Tutorial: Zipper Bracelet

Remember how I have 50 zippers to do projects with this year?

Well, I used two more of them to make a couple of zipper bracelets.
This project is fun, simple, and has so many options to make it uniquely yours!

I had fun picking out the zipper and the button to go with it. I actually used buttons that were my great-grandmother's on these bracelets. I remember walking through her house when I was little and picking out this little container of buttons that I wanted to keep. This is the first time I have ever used any of those buttons. Most of the buttons are just regular, but there are a few that are unique.
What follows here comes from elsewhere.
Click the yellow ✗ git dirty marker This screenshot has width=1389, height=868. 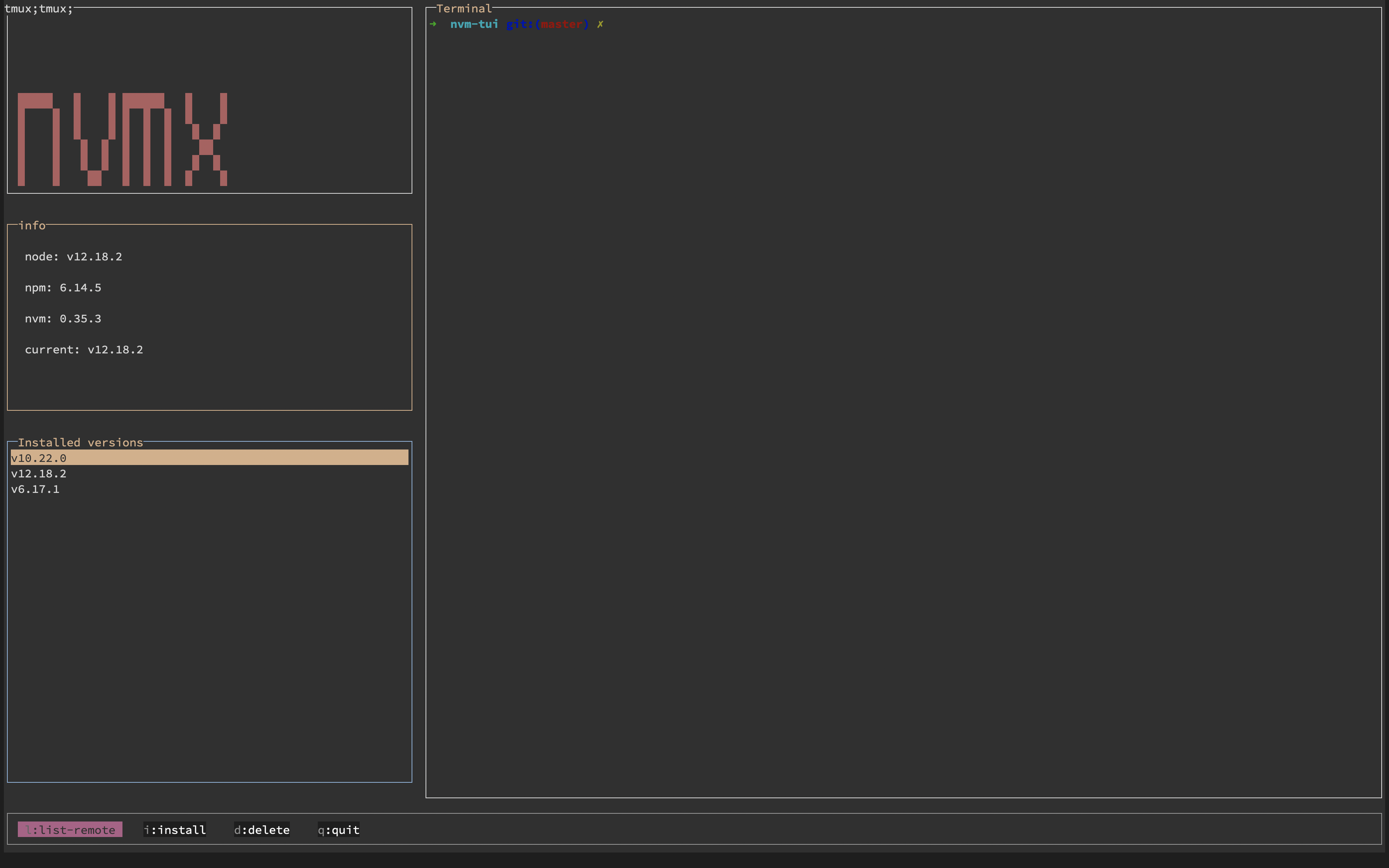point(600,24)
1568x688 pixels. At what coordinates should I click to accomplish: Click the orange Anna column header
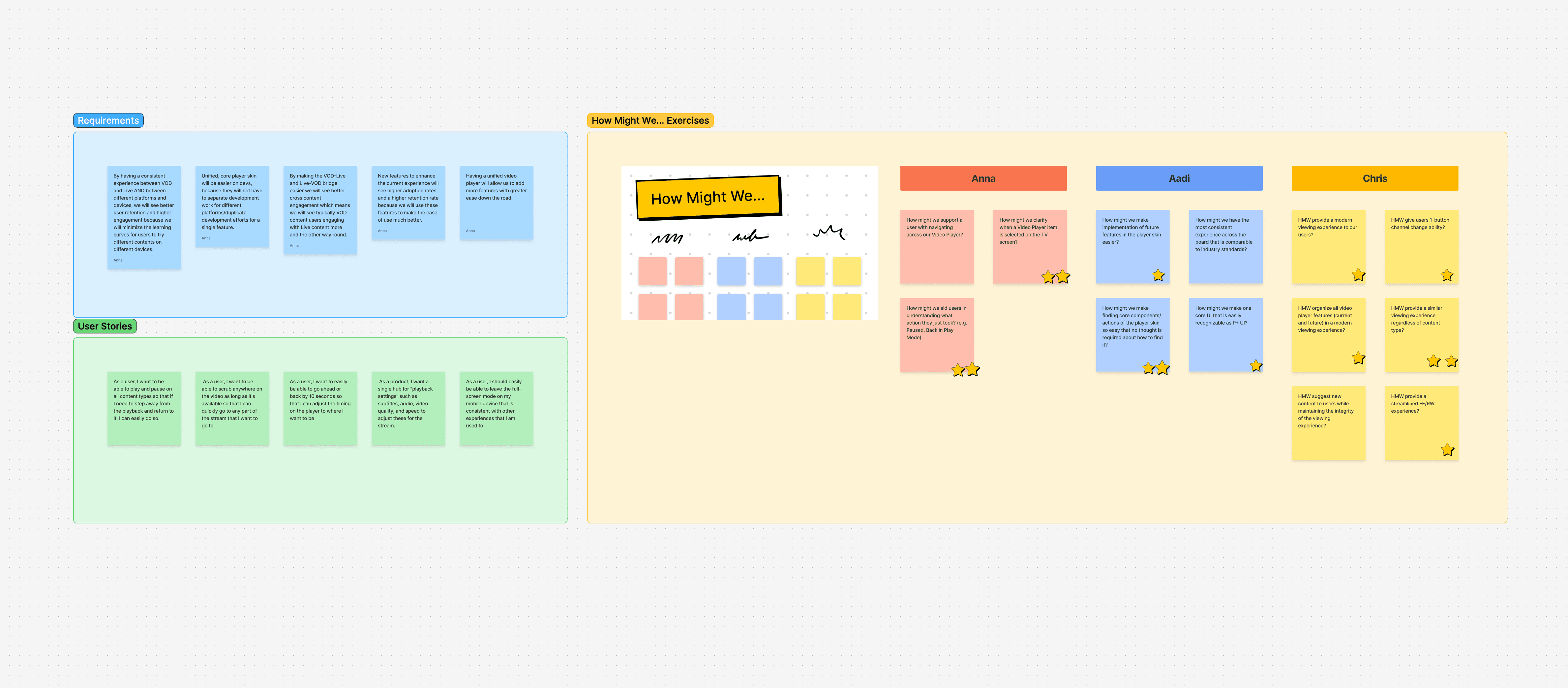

I used one that was unique with a black zipper and one that was less exciting with a white zipper.

1 zipper
1 button
about 2" of elastic cording (or an elastic hair tie)
Colored thread (either coordinating or contrasting)
Fray Check
Sewing machine/thread/needle, scissors

#1: Open the zipper, and cut off the end that is still connected.
Now you have two zipper pieces.

#2: Pin your two zipper pieces together so the teeth are on the outer edges.
Overlap the fabric portion of the zipper about 1/4".

#3: Sew down the center of your bracelet using your choice of stitch.
Make sure you catch both sides of the zipper as you sew.

#4: Cut the zipper to a comfortable length around your wrist.
(I cut mine to 6-1/4" length, but I have small wrists).
#5: Add a small amount of fray check on each end of the bracelet.

#6: Hand sew the button along one edge.
#7: Sew your elastic cording in a loop along the opposite edge of the bracelet
(with the raw edges of the cording on the back of the bracelet).

#8: Try on your new bracelet!

I also tried out the heart stitch on my sewing machine for fun.

I just think this project is so versatile.
I would love to see the zipper, button, and stitch combination you would choose!